A review by blurrypetals
For You and Only You by Caroline Kepnes

4.0

A Goodreads girl, Joe? Really?

Despite my frustration and boredom with the previous book, You Love Me, I couldn't bring myself to skip this one. I enjoyed the fourth season of the television adaptation well enough, too, so I was intrigued to see how it might compare.

And man, where You Love Me was a big letdown that felt like a more boring retread of You and ditched plotlines and characters set up in previous books, For You and Only You was a hilarious joyride of insanity that by contrast uses its episodic nature only to its benefit.
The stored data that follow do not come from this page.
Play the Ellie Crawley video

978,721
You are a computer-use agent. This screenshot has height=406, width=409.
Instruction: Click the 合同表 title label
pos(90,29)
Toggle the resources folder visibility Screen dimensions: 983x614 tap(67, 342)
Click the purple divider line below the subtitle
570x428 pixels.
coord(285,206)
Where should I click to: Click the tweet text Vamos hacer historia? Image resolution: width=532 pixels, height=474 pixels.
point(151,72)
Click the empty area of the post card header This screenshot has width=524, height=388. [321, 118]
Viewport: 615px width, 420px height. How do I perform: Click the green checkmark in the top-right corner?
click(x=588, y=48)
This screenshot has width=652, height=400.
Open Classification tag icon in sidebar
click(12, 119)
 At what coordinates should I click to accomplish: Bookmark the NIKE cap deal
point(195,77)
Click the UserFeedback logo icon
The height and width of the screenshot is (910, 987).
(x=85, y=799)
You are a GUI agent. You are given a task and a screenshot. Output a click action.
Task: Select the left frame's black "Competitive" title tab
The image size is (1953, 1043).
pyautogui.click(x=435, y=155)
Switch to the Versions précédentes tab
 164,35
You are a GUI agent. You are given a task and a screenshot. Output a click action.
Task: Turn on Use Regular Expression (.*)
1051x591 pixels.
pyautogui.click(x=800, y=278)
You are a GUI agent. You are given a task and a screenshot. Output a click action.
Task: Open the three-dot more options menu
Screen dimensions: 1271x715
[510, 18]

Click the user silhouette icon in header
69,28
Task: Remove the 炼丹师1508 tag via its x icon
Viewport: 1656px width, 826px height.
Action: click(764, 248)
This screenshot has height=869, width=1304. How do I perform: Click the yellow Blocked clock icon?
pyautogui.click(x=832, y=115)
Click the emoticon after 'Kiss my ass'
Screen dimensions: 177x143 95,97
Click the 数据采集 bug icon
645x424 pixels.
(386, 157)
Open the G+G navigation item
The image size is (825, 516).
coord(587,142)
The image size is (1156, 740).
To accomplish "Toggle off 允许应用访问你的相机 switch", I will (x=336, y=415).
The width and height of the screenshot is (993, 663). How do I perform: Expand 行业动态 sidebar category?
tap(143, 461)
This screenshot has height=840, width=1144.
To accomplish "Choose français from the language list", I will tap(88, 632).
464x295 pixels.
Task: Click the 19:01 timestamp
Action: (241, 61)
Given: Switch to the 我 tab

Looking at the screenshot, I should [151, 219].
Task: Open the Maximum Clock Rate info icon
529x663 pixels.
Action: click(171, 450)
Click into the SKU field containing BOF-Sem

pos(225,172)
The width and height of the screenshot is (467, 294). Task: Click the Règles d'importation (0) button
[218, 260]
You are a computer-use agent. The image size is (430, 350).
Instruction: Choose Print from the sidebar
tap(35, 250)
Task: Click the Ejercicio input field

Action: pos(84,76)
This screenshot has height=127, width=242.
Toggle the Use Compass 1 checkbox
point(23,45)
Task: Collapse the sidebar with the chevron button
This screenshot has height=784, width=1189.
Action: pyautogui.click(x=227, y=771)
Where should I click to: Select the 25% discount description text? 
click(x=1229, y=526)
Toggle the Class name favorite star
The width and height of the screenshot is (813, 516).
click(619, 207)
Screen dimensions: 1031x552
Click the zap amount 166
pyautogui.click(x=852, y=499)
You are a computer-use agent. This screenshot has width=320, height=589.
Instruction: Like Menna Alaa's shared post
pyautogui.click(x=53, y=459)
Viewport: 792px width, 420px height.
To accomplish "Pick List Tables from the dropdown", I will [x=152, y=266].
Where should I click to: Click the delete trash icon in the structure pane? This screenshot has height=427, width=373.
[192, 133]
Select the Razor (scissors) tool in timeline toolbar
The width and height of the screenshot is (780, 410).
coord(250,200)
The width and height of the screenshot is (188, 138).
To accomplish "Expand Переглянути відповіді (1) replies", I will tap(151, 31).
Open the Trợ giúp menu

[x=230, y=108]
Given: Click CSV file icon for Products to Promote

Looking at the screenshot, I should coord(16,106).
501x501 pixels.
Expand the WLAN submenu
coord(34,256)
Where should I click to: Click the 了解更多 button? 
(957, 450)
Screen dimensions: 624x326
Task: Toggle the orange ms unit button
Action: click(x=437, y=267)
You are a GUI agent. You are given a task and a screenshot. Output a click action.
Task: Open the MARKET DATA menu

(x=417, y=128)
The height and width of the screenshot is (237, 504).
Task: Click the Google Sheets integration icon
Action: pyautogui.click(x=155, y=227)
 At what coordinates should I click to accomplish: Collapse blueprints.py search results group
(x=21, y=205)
I think one of the reasons this was so much more fun to me will be obvious for those who know me at all: the writing angle. I've always been very amused by Joe's musings on literature as well as media in general, but having him go in on writing, writers, and, perhaps most important and entertaining of all, the pretentiousness surrounding writing, writing groups, and the publishing industry.

I also found Joe's latest obsession, Wonder, to be the most interesting since Love in Hidden Bodies, and even then, Love was really only interesting right at the very end, where Wonder stayed the same disastrous person the whole time, which was absolutely the point. I enjoyed how much friction she and Joe had in their relationship, how there were very few moments of reprieve for the two of them, a huge contrast to Joe's past victims in that sometimes it felt like Wonder was intentionally punishing him for his crimes when she was just that frustrating to him even with his rose-colored glasses on and the way their story ends is refreshingly different and interesting by contrast compared to the other books and victims.

The supporting cast was also interesting in a big way; Sarah Beth is almost as wonderfully terrible as Peach was in the first book, and all her scenes with Joe were very fun.

All in all, I felt like this was a massive improvement over You Love Me and, to be honest, I might even have liked it more than Hidden Bodies. I still think I'd prefer Kepnes to write something new and different instead of revisiting Joe Goldberg over and over again, but if she keeps writing them like this one, I definitely can't be too mad about it either.